病理情況下,如缺氧導致VEGF大量表達上調致血管生成,以提供足夠的氧氣供組織使用,并吸引白細胞進入血管壁,從而引發炎癥[7]。VEGF受體(VEGFR)-2主要在血管內皮細胞上表達,激活內皮細胞增殖和遷移,促進血管生成并增加血管通透性,這是血管生成的基本變化[8]。 文獻報道,增生型DR纖維血管增生的患者玻璃體中VEGF水平升高,提示其參與眼新生血管疾病[9-10]。當細胞缺氧時,穩定的HIF-1α易位至細胞核并與HIF-1β結合產生HIF-1轉錄因子,活化的HIF-1可以誘發大量VEGF的產生[11-13]。有研究表明,抑制HIF-1α或HIF-2α可減輕氧誘導視網膜病變小鼠模型中新生血管的產生,而缺氧能夠導致mTOR誘導血管生成和細胞增殖并增強 HIF-1α的活性[14]。Zhao等[15]發現,miR-126成為缺氧和再灌注的新調節因子,缺氧條件下,VEGF-A在內皮細胞中受到miR-126的調節。對于新生血管性視網膜疾病,血管生成的調節因子除VEGF-A等調節蛋白外,上游因子miRNA的調控被認為是最重要的調節因素[16-17]。研究表明,視網膜色素上皮細胞中miR-126的上調抵消了高血糖誘導的VEGF-A分泌增加[3]。miR-126在VEGF-A的3'-非翻譯區存在1個結合位點,能夠調節血管完整性和血管生成過程[18]。miR-126能夠通過抑制HIF-1α激活以抑制CXC趨化因子配體12/ CXC趨化因子受體4通路在血管損傷和缺氧中的作用[19]。此外,磷脂酰肌醇3激酶(PI3K)是被miR-126靶向的絲氨酸-蘇氨酸蛋白激酶(Akt)通路激活劑,缺氧使miR-126失調而增加PI3K激活,致使Akt激活和VEGF表達上調[20]。將miR-126轉染至癌細胞中能夠下調VEGF-A的表達[21]。miR-126通過調節內皮細胞對VEGF的反應發揮作用,從而調節血管完整性和血管生成[22]。我們前期研究已證實hUCMSC Exo能夠下調高糖誘導的hREC中VEGF-A水平[1]。本研究結果顯示,miR-126在hUCMSC Exo干預的高糖低氧誘導的hREC中顯著升高,且具有時間依賴效應。這提示hUCMSC Exo能夠上調hREC中miR-126的水平,進而發揮下調VEGF-A的作用。

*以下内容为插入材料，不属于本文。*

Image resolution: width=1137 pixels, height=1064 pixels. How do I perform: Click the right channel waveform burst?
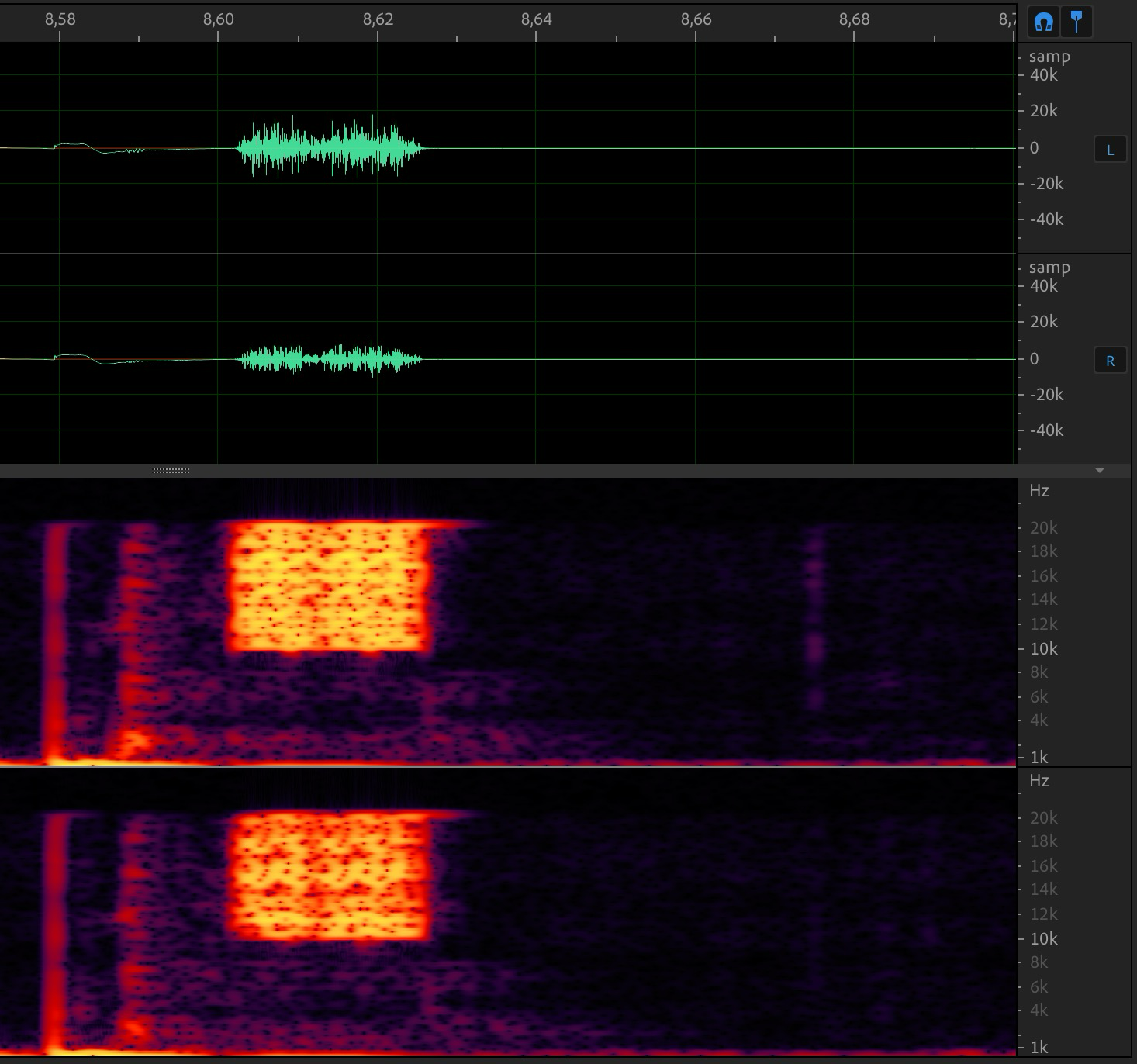pyautogui.click(x=330, y=359)
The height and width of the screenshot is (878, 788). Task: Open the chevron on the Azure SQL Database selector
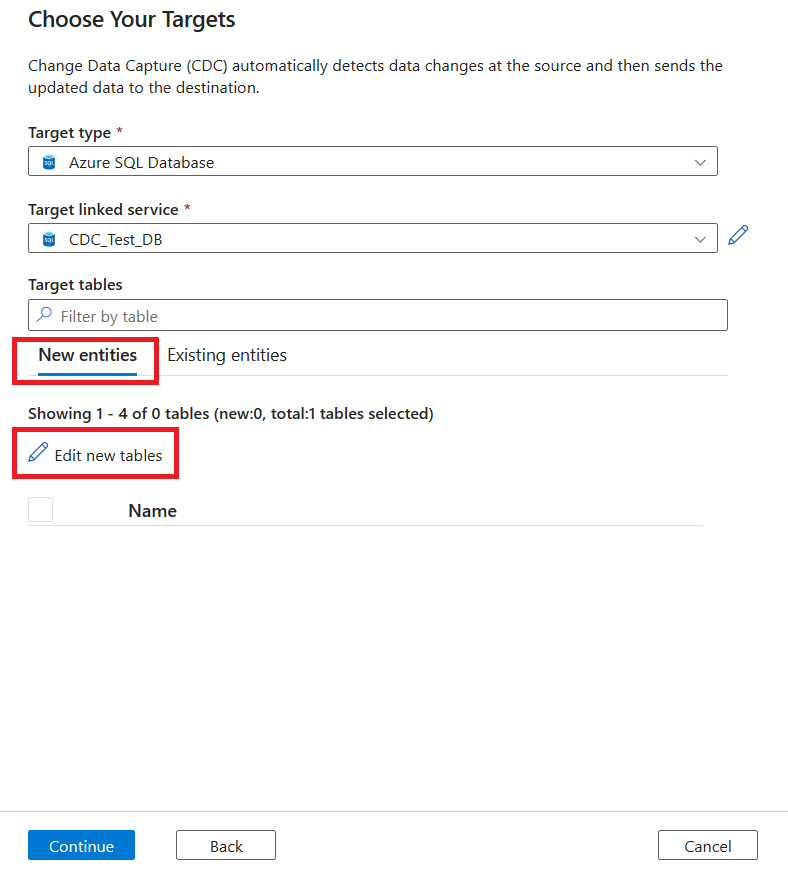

本研究結果還提示,miR-126能夠通過mTOR間接調節HIF-1α水平。mTOR在調節HIF-1α介導的VEGF中的作用已被證實,且能夠在翻譯水平上調節HIF-1α的合成[23-25]。Wei等[26]發現,阻斷mTOR靶點能夠抑制DR中HIF-1α通路調節的VEGF,這與本研究部分結果一致。本研究結果顯示,hUCMSC Exo在干預高糖低氧誘導的hREC 24 h后,其細胞表達的miR-126上調,mTOR、HIF-1α水平下調,VEGF-A水平明顯下調,抑制高糖誘導的hREC中mTOR、HIF-1α能夠減輕VEGF-A的上調;應用miR-126抑制劑處理高糖誘導的hREC后,其VEGF-A、mTOR、HIF-1α mRNA相對表達量明顯升高,提示miR-126能夠下調mTOR表達,抑制mTOR,從而下調HIF-α和VEGF-A表達,即hUCMSC Exo通過上調高糖低氧誘導hREC中miR-126抑制mTOR/HIF-1α通路,從而抑制新生血管生成。
本研究旨在以miR-126為切入點解讀mTOR/HIF-1α通路參與hUCMSC Exo對高糖誘導的hREC中VEGF-A水平的影響,為新生血管性疾病的治療提供新的思路。目前本研究僅為初步驗證,一些深入問題還需進一步探索,如miR-126與HIF-1α之間的交互作用,且當前模型無法模擬體內環境,仍需體內實驗動物模型相關數據支持,如氧誘導視網膜新生血管模型、糖尿病模型等。今后工作中,進一步挖掘hUCMSC Exo調節miR-126通過mTOR/HIF-1α參與新生血管調控的生物學信息,為hUCMSC Exo參與治療視網膜新生血管性疾病提供理論支持。